What you will do: Your task is to repeat exactly the lines below between the line holding "The height and" and the line holding "Click the pause playback icon", inclusive, and only those.

Data excerpts:
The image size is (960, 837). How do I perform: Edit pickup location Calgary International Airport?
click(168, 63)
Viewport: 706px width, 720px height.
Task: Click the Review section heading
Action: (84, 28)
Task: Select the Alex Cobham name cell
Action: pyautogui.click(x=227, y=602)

--

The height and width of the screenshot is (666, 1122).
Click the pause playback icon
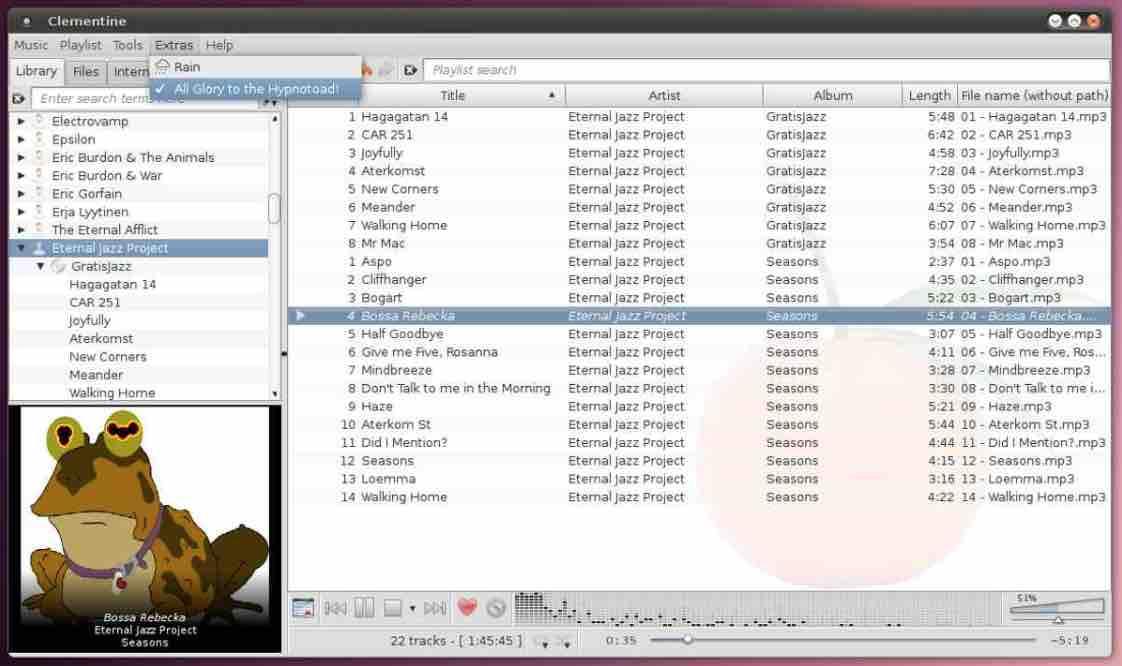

Result of this exercise:
The height and width of the screenshot is (666, 1122).
Click the pause playback icon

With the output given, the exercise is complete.